April 26, 2016

What Happens to All the Churches?

Lake Eustis Christian Church
Lake Eustis Christian Church. (Photo credit: Wikipedia)
Drive through any small town in the U.S., and you will see Christian churches everywhere. This is particularly true here in the South. It seems like there are so many of them that there couldn't possibly be enough people to fill them each week. I realize that my perception of the number of churches is skewed from living in a region that seems to have more of them per capita than any other. Still, I think we can agree that there are quite a few churches.

From a basic supply and demand perspective, the massively large number of churches suggests that there has been a high demand for the services they provide. When I drive by the local churches, I notice that their parking lots are crowded every Sunday. It is easy to leave with the sense that almost everyone around here attends services at one of them even though I know that this is not the case.

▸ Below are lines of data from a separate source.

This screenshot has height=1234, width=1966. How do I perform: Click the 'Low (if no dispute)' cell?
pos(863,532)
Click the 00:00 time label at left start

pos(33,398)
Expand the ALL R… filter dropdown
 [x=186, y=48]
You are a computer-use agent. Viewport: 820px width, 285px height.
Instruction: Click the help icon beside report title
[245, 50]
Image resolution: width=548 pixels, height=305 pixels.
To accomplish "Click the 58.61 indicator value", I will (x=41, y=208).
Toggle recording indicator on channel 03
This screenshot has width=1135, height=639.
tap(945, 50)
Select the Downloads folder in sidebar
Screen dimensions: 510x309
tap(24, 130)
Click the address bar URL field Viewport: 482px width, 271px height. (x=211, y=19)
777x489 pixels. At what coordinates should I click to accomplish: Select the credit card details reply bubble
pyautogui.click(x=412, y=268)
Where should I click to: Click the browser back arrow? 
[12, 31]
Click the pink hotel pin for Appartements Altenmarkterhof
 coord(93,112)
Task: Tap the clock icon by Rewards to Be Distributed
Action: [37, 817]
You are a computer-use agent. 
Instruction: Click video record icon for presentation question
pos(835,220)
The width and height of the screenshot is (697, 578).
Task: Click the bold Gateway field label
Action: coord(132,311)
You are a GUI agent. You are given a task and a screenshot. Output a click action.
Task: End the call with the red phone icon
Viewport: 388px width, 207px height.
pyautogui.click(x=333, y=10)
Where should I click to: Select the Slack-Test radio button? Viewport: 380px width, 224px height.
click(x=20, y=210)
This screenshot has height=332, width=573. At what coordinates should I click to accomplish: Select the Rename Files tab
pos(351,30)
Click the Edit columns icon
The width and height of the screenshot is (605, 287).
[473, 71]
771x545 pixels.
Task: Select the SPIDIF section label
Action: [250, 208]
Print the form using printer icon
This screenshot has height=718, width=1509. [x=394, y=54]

Assuming that the widely reported trend of declining religious affiliation continues, what will happen to these churches as the number of potential congregants drops? Obviously, some will close. In some communities, this has already been happening. When a community can no longer support the number of churches it has because there is not enough demand for what they do, we end up with fewer churches.

It seems to me that the primary challenge facing Christian churches today, again assuming that the tends we have seen continue, is one of demonstrating their relevance in our modern age. While they will likely retain their grasp on the older generations, they have clearly lost ground with the youth. If younger generations are less interested in religion, church is going to be a tougher and tougher sell. I wonder if we will see churches start to play down the supernatural stuff and emphasize more secular things that might appeal to the young families they must attract to survive (e.g., sense of community, social activities).

I have no idea if such an approach would be effective, but there is at least one anecdotal piece of evidence that suggests it might not be. If I remember correctly, the declining church attendance is most evident in mainline Protestant denominations and least evident in evangelical fundamentalist denominations. If that is accurate, it would seem to pose a problem since the mainline denominations are likely already a bit more flexible around the supernatural stuff than the fundamentalist ones. Of course, it is entirely possible that the fundamentalists are just doing a better job with the more secular aspects. The larger fundamentalist churches certainly seem to offer more of it than do many of the mainline churches.

In any case, I think it would be fantastic if religiosity continues to decline to the point where many Christian churches are cleared of their supernatural elements and re-purposed as secular community centers. I see no reason why the positive secular aspects of churches cannot be retained without the superstitious nonsense.